GPs and other clinicians are feeling “burned out” and need a better balance between their work and home life, according to the newly-elected chair of a powerful NHS committee in Central Lancashire.
Dr Lindsey Dickinson, who was elected last month to the top job at Chorley and South Ribble’s clinical commissioning group (CCG), says that new collaborations between GP practices and across the wider health and social care system could relieve the pressure which many medics are feeling.
“We need to try to stop seeing ourselves as primary, secondary and community care – and be more joined up, so that we consider ourselves as one NHS and not lots of different entities,” the Chorley-born GP said.
“We need to look at the work-life balance of all of our clinicians, because a lot of them are finding it a struggle day-to-day. The question is how we offset some of that work and allow other professionals to get involved and make their lives easier.”
Along with the rest of the country, Central Lancashire has recently organised itself into “primary care networks” – groups of GP surgeries covering populations of between 30,000 and 50,000 people. Each of the nine networks in the region will recruit various specialist roles over the next three years, including clinical pharmacists and community paramedics.
Dr Dickinson believes that the effect of the changes – which also include closer co-operation with the voluntary sector – will be felt by staff, as well as patients.
“The new roles should lift some of the burden and allow GPs to focus on the complex patients who need the time and support to better manage their conditions, so that they are not ending up in A&E."
Dr Dickinson has spent all of her nine-year GP career to date in Central Lancashire – including most of a two-year training stint at the trust which runs Chorley and South Ribble and the Royal Preston hospitals.
She hopes that having experience which is local – but not too long-term – will benefit her in her new role as chair of the organisation responsible for planning healthcare services in Chorley and South Ribble.
“I hesitate to use the phrase ‘new breed of GP’,” the 38-year-old laughs.
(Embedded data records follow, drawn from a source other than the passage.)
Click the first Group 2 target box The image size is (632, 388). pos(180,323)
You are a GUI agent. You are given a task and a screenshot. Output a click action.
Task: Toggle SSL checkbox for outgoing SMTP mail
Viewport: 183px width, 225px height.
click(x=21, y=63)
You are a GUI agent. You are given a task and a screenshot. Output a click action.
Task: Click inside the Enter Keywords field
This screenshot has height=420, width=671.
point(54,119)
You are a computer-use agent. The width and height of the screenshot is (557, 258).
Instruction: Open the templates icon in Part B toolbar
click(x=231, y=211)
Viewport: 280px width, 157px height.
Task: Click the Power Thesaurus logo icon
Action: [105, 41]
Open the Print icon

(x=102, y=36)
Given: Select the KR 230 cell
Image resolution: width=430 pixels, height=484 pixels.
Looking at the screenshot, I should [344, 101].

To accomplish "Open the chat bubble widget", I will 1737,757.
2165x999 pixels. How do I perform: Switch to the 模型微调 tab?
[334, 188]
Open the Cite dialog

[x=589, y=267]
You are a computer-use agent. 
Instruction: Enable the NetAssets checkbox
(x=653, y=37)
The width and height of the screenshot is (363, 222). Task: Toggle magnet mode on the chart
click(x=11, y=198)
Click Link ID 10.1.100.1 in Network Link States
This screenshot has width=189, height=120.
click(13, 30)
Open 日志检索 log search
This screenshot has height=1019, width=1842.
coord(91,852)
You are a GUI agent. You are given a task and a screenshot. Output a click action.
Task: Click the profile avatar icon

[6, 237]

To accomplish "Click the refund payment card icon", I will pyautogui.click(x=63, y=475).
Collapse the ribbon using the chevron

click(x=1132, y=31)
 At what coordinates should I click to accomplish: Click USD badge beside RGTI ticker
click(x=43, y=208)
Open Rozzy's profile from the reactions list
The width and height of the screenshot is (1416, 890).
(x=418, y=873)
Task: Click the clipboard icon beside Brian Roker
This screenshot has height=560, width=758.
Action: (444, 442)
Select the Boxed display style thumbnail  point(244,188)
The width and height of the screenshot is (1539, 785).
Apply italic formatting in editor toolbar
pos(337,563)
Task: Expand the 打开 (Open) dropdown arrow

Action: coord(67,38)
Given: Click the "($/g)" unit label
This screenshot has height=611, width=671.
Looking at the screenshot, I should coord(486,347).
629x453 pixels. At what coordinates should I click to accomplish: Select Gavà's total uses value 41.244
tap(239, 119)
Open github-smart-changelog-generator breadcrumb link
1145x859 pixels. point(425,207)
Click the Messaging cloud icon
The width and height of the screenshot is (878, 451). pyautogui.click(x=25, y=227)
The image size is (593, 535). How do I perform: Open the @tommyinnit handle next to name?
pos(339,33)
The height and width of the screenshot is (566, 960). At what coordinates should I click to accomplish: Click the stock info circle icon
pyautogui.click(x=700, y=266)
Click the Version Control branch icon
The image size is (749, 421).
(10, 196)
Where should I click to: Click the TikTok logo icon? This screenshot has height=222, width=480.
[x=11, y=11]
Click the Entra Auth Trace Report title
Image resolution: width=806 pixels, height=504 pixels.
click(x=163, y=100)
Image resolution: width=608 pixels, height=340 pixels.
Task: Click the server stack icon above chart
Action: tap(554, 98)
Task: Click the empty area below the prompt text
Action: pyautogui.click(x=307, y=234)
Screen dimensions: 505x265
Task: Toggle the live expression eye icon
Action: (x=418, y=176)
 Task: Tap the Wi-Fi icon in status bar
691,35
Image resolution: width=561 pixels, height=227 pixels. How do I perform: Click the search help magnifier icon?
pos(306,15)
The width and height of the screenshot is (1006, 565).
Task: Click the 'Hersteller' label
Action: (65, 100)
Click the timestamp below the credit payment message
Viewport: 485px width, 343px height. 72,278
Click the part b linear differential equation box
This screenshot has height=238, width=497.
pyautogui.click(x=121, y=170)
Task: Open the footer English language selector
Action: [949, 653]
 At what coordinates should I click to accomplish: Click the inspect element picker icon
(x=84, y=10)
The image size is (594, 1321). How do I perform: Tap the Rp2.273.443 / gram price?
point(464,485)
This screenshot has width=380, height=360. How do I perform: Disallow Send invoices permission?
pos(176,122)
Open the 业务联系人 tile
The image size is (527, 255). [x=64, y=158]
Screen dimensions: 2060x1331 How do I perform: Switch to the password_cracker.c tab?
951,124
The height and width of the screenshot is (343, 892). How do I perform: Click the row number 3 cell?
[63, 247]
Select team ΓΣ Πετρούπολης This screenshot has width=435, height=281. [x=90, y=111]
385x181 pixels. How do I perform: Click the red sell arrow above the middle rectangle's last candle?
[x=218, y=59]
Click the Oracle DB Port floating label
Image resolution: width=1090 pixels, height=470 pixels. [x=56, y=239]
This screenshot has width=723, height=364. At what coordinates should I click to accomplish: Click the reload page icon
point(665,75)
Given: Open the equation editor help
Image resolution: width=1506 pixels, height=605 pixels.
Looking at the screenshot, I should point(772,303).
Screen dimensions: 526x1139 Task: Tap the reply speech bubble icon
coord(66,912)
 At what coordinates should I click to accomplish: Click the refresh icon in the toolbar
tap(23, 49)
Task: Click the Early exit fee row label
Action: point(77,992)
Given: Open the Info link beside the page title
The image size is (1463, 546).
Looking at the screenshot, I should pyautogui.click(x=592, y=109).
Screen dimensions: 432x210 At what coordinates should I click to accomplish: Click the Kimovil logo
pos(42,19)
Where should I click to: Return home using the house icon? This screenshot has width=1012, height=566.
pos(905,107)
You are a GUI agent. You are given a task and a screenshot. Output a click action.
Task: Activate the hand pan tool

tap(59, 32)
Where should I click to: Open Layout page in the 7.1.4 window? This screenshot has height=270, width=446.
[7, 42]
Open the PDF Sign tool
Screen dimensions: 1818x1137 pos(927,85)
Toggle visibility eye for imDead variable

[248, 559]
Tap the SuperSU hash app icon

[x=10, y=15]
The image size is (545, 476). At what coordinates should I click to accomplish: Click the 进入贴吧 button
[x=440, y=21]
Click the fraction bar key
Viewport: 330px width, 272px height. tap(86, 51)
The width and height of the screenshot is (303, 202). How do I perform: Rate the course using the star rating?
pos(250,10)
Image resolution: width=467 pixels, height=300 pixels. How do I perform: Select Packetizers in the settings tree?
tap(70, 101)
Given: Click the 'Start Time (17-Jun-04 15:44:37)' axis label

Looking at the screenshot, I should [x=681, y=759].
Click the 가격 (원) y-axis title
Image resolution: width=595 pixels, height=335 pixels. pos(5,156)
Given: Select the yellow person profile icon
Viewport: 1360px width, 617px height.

“But I haven’t seen the multiple cycles of change that some of my older colleagues have witnessed. When they sit in meetings and talk about how we were doing things 20 years ago, I don’t know much about that – and so maybe I have a slightly different perspective.
“However, because most of my training was done at Lancashire Teaching Hospitals, I do know first-hand about the difficulties which it faced when I was there, albeit a decade ago.
“Ultimately, I want to represent the area as best as I can – because the healthcare that we provide as a CCG is the healthcare that my family and I experience as patients,” she adds.